Hands on Sonic & All-Stars Racing Transformed

Provata la versione Wii U del racing game Sega. Meglio o peggio delle concorrenti?

hands on Sonic & All-Stars Racing Transformed
Articolo a cura di
    Disponibile per:
  • Xbox 360
  • Ps3
  • 3DS
  • PSVita
  • Wii U
  • Pc
Nicolò Pellegatta Nicolò Pellegatta va matto per il chinotto, i fumetti europei (anche quelli francesi), non sopporta le code. Ha un debole per i videogiochi giapponesi, ma Kojima proprio non gli sta simpatico. Apprezza i giochi di breve durata, ma poi finisce sempre per iniziarne uno da 40 ore! Dissuadetelo su Facebook, Twitter o su Google Plus.

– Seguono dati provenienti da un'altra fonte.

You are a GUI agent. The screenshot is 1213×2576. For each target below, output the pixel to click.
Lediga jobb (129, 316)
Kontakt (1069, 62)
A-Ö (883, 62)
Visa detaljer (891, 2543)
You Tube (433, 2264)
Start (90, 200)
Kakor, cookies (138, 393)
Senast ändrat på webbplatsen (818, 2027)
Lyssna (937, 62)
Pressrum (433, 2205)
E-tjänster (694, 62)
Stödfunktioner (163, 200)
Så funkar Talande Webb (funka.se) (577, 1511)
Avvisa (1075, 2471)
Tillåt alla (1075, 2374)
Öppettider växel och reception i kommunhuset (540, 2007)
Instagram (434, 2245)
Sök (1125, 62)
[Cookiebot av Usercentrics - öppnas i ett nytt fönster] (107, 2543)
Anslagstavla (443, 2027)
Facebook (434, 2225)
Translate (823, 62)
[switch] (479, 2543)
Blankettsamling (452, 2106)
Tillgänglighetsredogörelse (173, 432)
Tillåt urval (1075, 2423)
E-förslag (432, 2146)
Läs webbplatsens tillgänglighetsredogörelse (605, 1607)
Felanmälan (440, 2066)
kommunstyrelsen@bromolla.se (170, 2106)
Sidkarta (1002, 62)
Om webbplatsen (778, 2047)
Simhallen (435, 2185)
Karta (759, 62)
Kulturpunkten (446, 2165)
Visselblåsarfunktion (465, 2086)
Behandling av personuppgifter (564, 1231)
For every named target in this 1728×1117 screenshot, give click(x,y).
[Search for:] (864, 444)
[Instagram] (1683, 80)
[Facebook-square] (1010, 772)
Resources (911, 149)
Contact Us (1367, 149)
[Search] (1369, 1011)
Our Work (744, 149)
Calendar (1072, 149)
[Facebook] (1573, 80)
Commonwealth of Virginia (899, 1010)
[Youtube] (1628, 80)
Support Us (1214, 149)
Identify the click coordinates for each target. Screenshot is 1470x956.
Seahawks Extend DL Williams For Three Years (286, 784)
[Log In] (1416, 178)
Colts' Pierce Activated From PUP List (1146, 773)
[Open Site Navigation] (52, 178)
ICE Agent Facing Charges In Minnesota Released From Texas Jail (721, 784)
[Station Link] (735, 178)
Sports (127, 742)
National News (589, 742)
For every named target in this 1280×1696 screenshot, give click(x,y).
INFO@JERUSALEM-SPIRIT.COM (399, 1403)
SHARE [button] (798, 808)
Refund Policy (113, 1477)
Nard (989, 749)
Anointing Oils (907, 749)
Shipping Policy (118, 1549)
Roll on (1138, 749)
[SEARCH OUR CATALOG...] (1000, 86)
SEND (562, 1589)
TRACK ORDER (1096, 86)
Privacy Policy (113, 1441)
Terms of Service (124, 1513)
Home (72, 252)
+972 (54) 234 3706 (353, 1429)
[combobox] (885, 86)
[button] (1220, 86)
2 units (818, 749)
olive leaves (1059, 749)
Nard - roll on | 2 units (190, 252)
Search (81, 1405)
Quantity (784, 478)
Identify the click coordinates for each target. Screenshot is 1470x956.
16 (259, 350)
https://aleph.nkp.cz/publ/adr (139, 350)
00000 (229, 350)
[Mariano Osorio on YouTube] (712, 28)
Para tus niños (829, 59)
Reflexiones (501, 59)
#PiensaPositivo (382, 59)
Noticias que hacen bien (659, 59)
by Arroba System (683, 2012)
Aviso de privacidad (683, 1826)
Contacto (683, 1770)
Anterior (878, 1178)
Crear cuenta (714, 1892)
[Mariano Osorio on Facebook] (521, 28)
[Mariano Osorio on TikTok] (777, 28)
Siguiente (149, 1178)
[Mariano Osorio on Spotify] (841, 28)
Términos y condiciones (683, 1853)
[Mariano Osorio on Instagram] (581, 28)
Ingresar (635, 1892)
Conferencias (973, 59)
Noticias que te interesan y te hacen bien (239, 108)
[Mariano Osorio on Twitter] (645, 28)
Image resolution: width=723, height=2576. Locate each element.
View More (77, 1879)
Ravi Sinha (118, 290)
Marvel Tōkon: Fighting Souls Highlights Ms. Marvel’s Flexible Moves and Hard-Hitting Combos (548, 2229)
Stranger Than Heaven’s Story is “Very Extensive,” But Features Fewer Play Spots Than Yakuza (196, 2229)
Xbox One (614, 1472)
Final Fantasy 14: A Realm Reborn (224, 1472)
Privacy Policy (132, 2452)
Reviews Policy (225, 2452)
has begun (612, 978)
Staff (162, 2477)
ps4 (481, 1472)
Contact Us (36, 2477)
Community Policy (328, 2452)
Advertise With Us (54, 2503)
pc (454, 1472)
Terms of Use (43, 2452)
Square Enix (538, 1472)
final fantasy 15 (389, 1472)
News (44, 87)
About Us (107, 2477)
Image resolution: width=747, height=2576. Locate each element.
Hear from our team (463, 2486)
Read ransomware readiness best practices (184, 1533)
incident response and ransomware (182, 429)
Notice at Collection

La line-up di lancio di una console deve avere titoli di richiamo che possano convincere gli indecisi, ma sopratutto deve essere completa. Deve cioè spaziare dal mega-blockbuster all'indie puffettoso, deve coprire tutti i generi possibili e immaginabili, deve magari inventarne di nuovi o almeno elargire qualche esperienza innovativa cucita attorno alle potenzialità della macchina.
Wii U sta mettendo in fila un discreto parco titoli, anche se molte Killer Application usciranno solo a 2013 inoltrato. In queste ultime settimane abbiamo coperto alla grande l'evento che Nintendo ha organizzato presso la sede europea di Francoforte, durante il quale ha invitato la stampa specializzata per un'intensa prova dei videogiochi in sviluppo per la piattaforma. Lo spazio concesso alle terze parti era notevole, tant'è che la casa di Kyoto era lì presente con i soli New Super Mario Bros. U e Nintendo Land.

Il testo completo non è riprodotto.